### MATERIAL FOR THE TASK
-*-

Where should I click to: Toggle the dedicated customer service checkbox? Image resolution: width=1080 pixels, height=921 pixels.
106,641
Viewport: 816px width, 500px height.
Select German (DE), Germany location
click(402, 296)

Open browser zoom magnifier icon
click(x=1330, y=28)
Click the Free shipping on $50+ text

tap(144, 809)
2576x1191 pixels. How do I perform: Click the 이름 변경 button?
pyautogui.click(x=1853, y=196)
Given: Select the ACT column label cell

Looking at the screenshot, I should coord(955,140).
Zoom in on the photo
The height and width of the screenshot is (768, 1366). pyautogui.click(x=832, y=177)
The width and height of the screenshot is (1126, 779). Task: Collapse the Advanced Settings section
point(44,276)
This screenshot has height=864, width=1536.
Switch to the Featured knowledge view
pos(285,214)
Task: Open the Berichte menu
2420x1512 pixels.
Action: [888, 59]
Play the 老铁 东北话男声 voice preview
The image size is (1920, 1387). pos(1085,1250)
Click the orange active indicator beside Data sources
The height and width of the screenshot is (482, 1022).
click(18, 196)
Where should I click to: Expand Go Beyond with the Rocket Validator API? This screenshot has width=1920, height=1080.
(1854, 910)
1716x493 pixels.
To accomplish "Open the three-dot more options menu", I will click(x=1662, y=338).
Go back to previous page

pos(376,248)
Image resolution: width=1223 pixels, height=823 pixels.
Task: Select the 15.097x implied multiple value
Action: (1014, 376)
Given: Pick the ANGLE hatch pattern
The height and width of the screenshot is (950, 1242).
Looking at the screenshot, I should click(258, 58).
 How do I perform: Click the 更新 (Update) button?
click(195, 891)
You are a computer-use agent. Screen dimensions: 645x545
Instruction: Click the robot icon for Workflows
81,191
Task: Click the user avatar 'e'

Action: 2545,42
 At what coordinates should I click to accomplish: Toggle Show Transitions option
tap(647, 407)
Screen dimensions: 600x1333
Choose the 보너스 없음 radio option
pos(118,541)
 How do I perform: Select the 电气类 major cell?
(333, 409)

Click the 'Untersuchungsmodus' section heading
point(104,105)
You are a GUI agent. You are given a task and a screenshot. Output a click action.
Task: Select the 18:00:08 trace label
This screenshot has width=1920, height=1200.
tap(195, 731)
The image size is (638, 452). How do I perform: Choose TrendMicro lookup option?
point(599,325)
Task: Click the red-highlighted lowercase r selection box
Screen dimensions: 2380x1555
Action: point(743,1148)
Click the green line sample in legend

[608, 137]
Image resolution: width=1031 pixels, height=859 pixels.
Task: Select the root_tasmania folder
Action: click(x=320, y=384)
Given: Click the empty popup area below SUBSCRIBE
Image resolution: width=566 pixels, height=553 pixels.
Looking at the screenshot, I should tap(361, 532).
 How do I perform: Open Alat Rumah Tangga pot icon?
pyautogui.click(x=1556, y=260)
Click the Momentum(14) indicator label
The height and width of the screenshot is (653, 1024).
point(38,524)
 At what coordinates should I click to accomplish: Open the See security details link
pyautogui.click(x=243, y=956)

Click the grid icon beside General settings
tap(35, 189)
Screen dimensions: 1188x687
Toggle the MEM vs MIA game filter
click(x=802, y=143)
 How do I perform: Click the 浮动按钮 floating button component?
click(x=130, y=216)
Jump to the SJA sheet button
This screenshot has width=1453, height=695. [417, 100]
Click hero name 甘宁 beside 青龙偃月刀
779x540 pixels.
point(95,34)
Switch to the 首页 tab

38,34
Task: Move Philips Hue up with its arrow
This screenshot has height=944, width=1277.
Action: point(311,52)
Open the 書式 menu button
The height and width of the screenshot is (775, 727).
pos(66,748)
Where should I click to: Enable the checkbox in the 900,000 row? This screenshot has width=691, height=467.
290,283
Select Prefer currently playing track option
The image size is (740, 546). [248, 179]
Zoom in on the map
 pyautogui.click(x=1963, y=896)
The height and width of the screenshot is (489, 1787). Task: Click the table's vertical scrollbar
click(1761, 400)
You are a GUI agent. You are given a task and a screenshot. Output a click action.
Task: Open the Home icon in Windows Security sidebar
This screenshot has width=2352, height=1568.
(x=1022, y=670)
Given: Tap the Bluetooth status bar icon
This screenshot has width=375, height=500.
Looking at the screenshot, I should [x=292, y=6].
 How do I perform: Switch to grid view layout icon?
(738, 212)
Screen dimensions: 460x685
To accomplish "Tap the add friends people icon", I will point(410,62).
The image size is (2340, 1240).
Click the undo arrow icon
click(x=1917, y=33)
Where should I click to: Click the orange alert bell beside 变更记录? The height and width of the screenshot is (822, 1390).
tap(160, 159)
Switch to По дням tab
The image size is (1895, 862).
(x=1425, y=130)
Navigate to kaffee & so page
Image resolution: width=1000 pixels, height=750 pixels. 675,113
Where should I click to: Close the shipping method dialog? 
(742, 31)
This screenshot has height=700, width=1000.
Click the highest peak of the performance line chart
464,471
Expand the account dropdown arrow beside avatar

-*-

### REQUIRED WORK
Rewrite all of the records above, substituting "Which spot should I click to" for every "Where should I click to" and leaving everything else unchanged.

### SOLVED EXERCISE
Which spot should I click to: Toggle the dedicated customer service checkbox? Image resolution: width=1080 pixels, height=921 pixels.
106,641
Viewport: 816px width, 500px height.
Select German (DE), Germany location
click(402, 296)

Open browser zoom magnifier icon
click(x=1330, y=28)
Click the Free shipping on $50+ text

tap(144, 809)
2576x1191 pixels. How do I perform: Click the 이름 변경 button?
pyautogui.click(x=1853, y=196)
Given: Select the ACT column label cell

Looking at the screenshot, I should coord(955,140).
Zoom in on the photo
The height and width of the screenshot is (768, 1366). pyautogui.click(x=832, y=177)
The width and height of the screenshot is (1126, 779). Task: Collapse the Advanced Settings section
point(44,276)
This screenshot has height=864, width=1536.
Switch to the Featured knowledge view
pos(285,214)
Task: Open the Berichte menu
2420x1512 pixels.
Action: [888, 59]
Play the 老铁 东北话男声 voice preview
The image size is (1920, 1387). pos(1085,1250)
Click the orange active indicator beside Data sources
The height and width of the screenshot is (482, 1022).
click(18, 196)
Which spot should I click to: Expand Go Beyond with the Rocket Validator API? This screenshot has width=1920, height=1080.
(1854, 910)
1716x493 pixels.
To accomplish "Open the three-dot more options menu", I will click(x=1662, y=338).
Go back to previous page

pos(376,248)
Image resolution: width=1223 pixels, height=823 pixels.
Task: Select the 15.097x implied multiple value
Action: (1014, 376)
Given: Pick the ANGLE hatch pattern
The height and width of the screenshot is (950, 1242).
Looking at the screenshot, I should click(258, 58).
 How do I perform: Click the 更新 (Update) button?
click(195, 891)
You are a computer-use agent. Screen dimensions: 645x545
Instruction: Click the robot icon for Workflows
81,191
Task: Click the user avatar 'e'

Action: 2545,42
 At what coordinates should I click to accomplish: Toggle Show Transitions option
tap(647, 407)
Screen dimensions: 600x1333
Choose the 보너스 없음 radio option
pos(118,541)
 How do I perform: Select the 电气类 major cell?
(333, 409)

Click the 'Untersuchungsmodus' section heading
point(104,105)
You are a GUI agent. You are given a task and a screenshot. Output a click action.
Task: Select the 18:00:08 trace label
This screenshot has width=1920, height=1200.
tap(195, 731)
The image size is (638, 452). How do I perform: Choose TrendMicro lookup option?
point(599,325)
Task: Click the red-highlighted lowercase r selection box
Screen dimensions: 2380x1555
Action: point(743,1148)
Click the green line sample in legend

[608, 137]
Image resolution: width=1031 pixels, height=859 pixels.
Task: Select the root_tasmania folder
Action: click(x=320, y=384)
Given: Click the empty popup area below SUBSCRIBE
Image resolution: width=566 pixels, height=553 pixels.
Looking at the screenshot, I should tap(361, 532).
 How do I perform: Open Alat Rumah Tangga pot icon?
pyautogui.click(x=1556, y=260)
Click the Momentum(14) indicator label
The height and width of the screenshot is (653, 1024).
point(38,524)
 At what coordinates should I click to accomplish: Open the See security details link
pyautogui.click(x=243, y=956)

Click the grid icon beside General settings
tap(35, 189)
Screen dimensions: 1188x687
Toggle the MEM vs MIA game filter
click(x=802, y=143)
 How do I perform: Click the 浮动按钮 floating button component?
click(x=130, y=216)
Jump to the SJA sheet button
This screenshot has width=1453, height=695. [417, 100]
Click hero name 甘宁 beside 青龙偃月刀
779x540 pixels.
point(95,34)
Switch to the 首页 tab

38,34
Task: Move Philips Hue up with its arrow
This screenshot has height=944, width=1277.
Action: point(311,52)
Open the 書式 menu button
The height and width of the screenshot is (775, 727).
pos(66,748)
Which spot should I click to: Enable the checkbox in the 900,000 row? This screenshot has width=691, height=467.
290,283
Select Prefer currently playing track option
The image size is (740, 546). [248, 179]
Zoom in on the map
 pyautogui.click(x=1963, y=896)
The height and width of the screenshot is (489, 1787). Task: Click the table's vertical scrollbar
click(1761, 400)
You are a GUI agent. You are given a task and a screenshot. Output a click action.
Task: Open the Home icon in Windows Security sidebar
This screenshot has width=2352, height=1568.
(x=1022, y=670)
Given: Tap the Bluetooth status bar icon
This screenshot has width=375, height=500.
Looking at the screenshot, I should [x=292, y=6].
 How do I perform: Switch to grid view layout icon?
(738, 212)
Screen dimensions: 460x685
To accomplish "Tap the add friends people icon", I will point(410,62).
The image size is (2340, 1240).
Click the undo arrow icon
click(x=1917, y=33)
Which spot should I click to: Click the orange alert bell beside 变更记录? The height and width of the screenshot is (822, 1390).
tap(160, 159)
Switch to По дням tab
The image size is (1895, 862).
(x=1425, y=130)
Navigate to kaffee & so page
Image resolution: width=1000 pixels, height=750 pixels. 675,113
Which spot should I click to: Close the shipping method dialog? 
(742, 31)
This screenshot has height=700, width=1000.
Click the highest peak of the performance line chart
464,471
Expand the account dropdown arrow beside avatar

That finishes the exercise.